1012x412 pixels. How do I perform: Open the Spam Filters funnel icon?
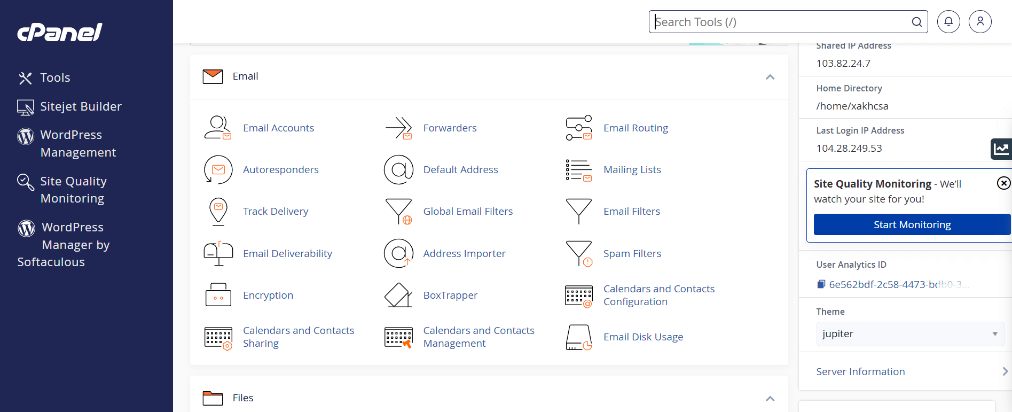coord(579,253)
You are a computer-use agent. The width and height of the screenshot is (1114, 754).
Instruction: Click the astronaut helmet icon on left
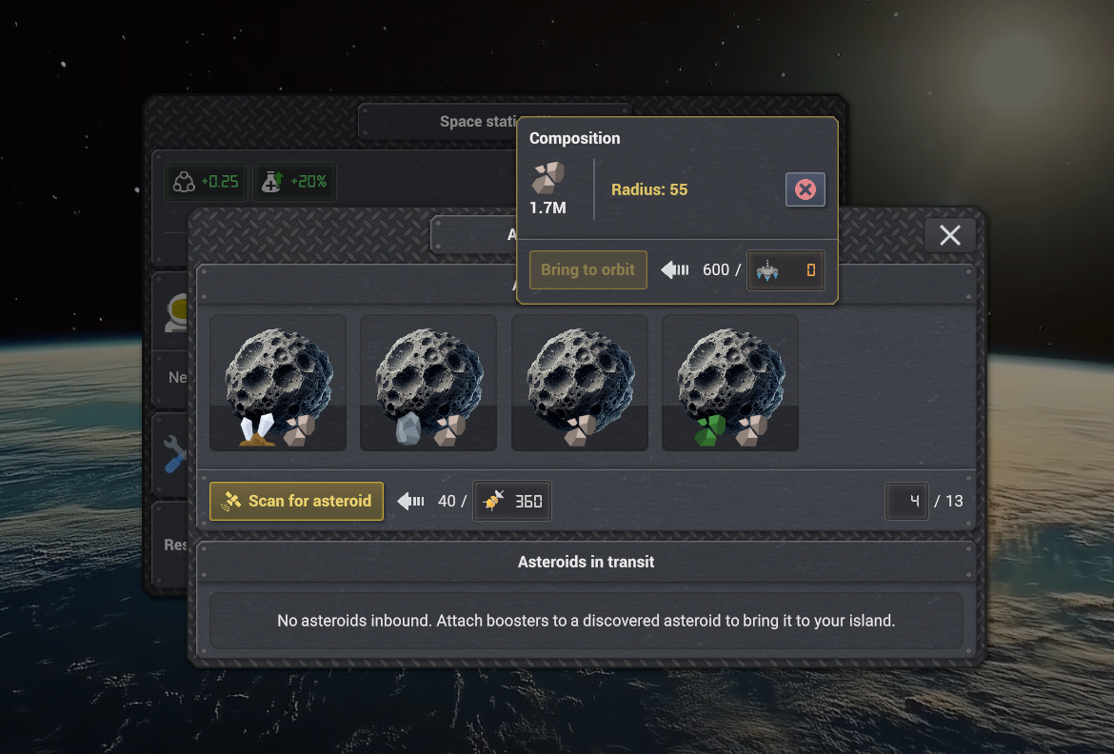point(177,312)
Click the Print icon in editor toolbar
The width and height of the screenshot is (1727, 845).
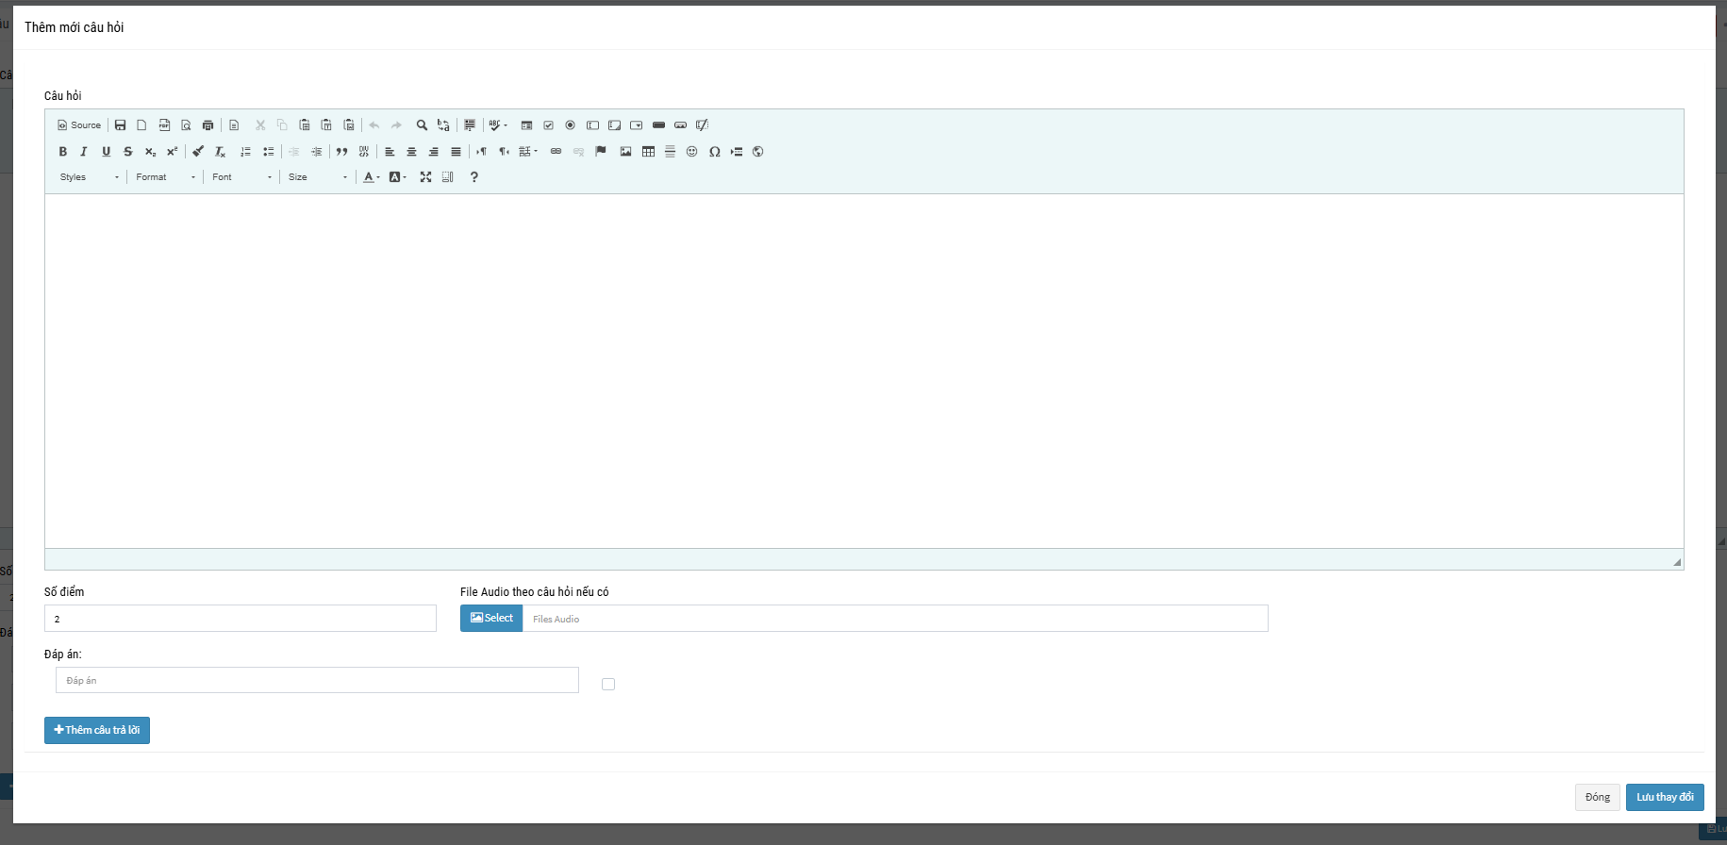208,125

**Task to carry out:**
Should the entries hold any pictures, please omit those and print the remaining text exactly.

**Answer for this exercise:**
1012x412 pixels. How do I perform: Open the Spam Filters funnel icon?
coord(579,253)
You are a computer-use agent. The width and height of the screenshot is (1114, 754).
Instruction: Click the astronaut helmet icon on left
point(177,312)
Click the Print icon in editor toolbar
The width and height of the screenshot is (1727, 845).
208,125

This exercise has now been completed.